WHAT IS REQUIRED: Could you reproduce, word for word, everything below from the line containing "Tap the battery" down to the line containing "Open the chat", with both of those lines included and no others?

THE INPUT:
--------------------
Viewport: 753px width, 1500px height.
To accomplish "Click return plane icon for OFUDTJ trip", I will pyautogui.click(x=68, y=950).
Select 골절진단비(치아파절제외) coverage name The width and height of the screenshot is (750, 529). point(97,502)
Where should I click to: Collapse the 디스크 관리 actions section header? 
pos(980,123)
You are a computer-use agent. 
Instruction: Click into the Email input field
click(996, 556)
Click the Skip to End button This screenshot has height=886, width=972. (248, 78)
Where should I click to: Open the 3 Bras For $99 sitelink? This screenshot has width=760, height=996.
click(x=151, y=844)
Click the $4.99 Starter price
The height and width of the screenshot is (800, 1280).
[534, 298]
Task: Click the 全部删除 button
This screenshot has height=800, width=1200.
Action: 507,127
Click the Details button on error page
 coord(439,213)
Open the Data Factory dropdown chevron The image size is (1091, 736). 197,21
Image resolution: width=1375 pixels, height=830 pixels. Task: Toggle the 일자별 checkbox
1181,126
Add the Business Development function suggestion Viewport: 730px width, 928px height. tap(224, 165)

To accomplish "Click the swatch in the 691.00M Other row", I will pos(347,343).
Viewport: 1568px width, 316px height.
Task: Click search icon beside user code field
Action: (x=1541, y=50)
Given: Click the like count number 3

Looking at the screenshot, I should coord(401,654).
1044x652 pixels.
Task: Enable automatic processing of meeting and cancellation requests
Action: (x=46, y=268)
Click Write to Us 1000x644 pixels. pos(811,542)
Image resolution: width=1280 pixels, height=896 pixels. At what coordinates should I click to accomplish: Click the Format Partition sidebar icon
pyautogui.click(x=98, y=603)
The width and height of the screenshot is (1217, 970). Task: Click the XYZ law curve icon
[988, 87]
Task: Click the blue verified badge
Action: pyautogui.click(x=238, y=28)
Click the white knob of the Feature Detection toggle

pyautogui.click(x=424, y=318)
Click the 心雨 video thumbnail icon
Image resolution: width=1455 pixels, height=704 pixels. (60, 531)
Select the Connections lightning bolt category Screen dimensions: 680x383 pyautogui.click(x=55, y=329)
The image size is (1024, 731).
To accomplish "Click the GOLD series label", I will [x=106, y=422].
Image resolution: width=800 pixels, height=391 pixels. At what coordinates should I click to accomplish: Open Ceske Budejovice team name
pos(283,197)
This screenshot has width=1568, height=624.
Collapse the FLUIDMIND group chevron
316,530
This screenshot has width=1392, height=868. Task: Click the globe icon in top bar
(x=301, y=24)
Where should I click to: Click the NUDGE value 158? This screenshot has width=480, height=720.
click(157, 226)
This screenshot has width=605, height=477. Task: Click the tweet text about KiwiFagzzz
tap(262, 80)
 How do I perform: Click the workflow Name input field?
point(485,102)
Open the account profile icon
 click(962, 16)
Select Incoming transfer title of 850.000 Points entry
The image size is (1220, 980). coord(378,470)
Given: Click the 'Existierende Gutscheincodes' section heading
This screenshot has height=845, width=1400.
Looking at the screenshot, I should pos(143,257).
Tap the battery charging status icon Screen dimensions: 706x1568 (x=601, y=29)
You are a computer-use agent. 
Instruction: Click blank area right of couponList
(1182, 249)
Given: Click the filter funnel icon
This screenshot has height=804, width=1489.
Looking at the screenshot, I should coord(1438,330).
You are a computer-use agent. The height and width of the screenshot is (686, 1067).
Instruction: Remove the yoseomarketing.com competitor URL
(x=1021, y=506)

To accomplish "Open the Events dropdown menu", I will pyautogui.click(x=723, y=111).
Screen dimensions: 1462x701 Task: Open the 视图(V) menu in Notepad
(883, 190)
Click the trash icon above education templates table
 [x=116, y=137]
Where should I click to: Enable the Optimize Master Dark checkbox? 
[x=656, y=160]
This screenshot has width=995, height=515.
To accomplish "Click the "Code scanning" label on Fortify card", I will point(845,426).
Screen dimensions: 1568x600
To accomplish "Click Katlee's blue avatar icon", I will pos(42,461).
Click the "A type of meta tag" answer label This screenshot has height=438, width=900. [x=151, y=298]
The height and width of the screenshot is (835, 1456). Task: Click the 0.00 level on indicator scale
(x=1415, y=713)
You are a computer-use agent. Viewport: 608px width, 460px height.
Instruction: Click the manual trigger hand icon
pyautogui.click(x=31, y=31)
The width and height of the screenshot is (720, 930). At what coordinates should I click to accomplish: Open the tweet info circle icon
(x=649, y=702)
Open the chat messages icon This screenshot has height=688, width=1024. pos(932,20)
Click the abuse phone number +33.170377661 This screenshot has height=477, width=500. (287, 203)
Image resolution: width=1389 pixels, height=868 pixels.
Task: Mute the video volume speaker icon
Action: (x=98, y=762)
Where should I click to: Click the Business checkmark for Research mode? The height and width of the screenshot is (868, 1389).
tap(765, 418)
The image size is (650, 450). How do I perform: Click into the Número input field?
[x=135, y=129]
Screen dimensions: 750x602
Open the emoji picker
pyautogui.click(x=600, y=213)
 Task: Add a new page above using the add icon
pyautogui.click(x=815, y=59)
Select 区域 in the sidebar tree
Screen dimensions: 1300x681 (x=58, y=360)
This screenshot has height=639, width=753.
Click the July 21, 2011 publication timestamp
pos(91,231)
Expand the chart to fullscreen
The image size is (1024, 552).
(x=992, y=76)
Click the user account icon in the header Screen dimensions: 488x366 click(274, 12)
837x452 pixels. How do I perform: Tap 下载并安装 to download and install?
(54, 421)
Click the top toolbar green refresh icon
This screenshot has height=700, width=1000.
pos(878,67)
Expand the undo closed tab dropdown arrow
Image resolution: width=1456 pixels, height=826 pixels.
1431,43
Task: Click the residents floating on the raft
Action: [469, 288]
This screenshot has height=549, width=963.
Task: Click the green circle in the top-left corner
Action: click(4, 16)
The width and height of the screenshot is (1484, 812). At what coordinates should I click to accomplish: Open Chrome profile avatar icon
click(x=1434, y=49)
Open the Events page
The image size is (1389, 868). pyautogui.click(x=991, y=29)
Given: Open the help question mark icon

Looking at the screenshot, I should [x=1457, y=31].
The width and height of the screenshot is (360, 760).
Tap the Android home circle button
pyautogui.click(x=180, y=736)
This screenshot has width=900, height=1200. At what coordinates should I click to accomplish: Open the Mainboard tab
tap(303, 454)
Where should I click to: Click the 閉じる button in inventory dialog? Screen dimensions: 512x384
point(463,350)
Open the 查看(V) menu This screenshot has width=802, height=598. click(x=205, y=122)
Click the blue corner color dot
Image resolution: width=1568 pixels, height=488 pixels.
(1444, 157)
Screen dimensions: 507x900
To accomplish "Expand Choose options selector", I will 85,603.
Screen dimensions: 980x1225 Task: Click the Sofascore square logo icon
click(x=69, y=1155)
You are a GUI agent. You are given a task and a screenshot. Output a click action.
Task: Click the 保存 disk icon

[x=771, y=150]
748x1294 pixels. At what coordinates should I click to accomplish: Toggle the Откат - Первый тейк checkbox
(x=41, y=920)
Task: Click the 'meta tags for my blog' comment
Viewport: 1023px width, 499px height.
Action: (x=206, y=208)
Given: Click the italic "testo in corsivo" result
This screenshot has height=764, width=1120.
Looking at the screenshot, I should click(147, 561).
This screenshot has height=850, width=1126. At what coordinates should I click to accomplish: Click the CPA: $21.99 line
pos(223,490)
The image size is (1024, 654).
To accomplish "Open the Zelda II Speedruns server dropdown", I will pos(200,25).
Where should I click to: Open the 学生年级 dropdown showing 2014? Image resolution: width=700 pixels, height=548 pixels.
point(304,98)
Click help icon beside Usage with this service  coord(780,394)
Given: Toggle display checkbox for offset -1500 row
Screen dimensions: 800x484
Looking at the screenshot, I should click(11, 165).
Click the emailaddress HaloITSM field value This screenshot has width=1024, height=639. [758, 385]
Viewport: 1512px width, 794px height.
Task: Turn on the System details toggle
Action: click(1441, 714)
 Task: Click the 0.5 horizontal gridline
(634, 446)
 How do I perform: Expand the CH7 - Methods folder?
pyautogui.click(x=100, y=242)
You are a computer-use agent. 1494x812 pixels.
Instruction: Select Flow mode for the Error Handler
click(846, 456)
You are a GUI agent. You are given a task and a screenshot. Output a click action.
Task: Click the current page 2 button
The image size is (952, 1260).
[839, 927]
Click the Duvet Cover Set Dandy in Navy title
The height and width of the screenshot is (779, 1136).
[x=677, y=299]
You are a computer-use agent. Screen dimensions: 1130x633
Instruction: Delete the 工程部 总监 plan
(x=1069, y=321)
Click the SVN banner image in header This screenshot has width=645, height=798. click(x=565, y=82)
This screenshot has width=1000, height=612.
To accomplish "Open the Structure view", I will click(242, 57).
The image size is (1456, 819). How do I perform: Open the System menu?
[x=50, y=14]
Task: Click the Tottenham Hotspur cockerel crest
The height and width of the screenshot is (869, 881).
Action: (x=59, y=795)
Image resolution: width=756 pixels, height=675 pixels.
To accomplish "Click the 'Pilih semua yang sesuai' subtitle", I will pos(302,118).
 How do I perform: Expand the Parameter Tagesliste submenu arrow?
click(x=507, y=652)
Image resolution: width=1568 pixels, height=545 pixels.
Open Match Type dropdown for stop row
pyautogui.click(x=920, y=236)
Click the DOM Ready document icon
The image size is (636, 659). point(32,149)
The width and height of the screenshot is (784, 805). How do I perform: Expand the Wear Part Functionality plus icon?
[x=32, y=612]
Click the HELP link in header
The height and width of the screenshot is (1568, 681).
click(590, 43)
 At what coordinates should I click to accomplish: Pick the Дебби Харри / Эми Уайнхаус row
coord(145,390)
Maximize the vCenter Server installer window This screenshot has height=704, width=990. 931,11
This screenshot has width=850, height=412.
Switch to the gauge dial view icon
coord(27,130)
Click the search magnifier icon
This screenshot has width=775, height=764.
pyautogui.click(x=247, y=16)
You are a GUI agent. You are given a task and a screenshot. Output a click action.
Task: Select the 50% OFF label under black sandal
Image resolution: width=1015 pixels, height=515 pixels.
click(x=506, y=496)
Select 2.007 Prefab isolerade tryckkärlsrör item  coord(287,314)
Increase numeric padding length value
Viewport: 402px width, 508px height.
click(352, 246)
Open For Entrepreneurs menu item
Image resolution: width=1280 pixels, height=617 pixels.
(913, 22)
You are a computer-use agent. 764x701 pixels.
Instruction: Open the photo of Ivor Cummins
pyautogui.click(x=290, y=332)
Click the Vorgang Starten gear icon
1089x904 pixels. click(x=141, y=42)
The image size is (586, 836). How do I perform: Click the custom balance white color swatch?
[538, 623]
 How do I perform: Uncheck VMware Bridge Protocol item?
--------------------
EXERCISE RESPONSE:
Tap the battery charging status icon Screen dimensions: 706x1568 (x=601, y=29)
You are a computer-use agent. 
Instruction: Click blank area right of couponList
(1182, 249)
Given: Click the filter funnel icon
This screenshot has height=804, width=1489.
Looking at the screenshot, I should coord(1438,330).
You are a computer-use agent. The height and width of the screenshot is (686, 1067).
Instruction: Remove the yoseomarketing.com competitor URL
(x=1021, y=506)

To accomplish "Open the Events dropdown menu", I will pyautogui.click(x=723, y=111).
Screen dimensions: 1462x701 Task: Open the 视图(V) menu in Notepad
(883, 190)
Click the trash icon above education templates table
 [x=116, y=137]
Where should I click to: Enable the Optimize Master Dark checkbox? 
[x=656, y=160]
This screenshot has width=995, height=515.
To accomplish "Click the "Code scanning" label on Fortify card", I will point(845,426).
Screen dimensions: 1568x600
To accomplish "Click Katlee's blue avatar icon", I will pos(42,461).
Click the "A type of meta tag" answer label This screenshot has height=438, width=900. [x=151, y=298]
The height and width of the screenshot is (835, 1456). Task: Click the 0.00 level on indicator scale
(x=1415, y=713)
You are a computer-use agent. Viewport: 608px width, 460px height.
Instruction: Click the manual trigger hand icon
pyautogui.click(x=31, y=31)
The width and height of the screenshot is (720, 930). At what coordinates should I click to accomplish: Open the tweet info circle icon
(x=649, y=702)
Open the chat messages icon This screenshot has height=688, width=1024. pos(932,20)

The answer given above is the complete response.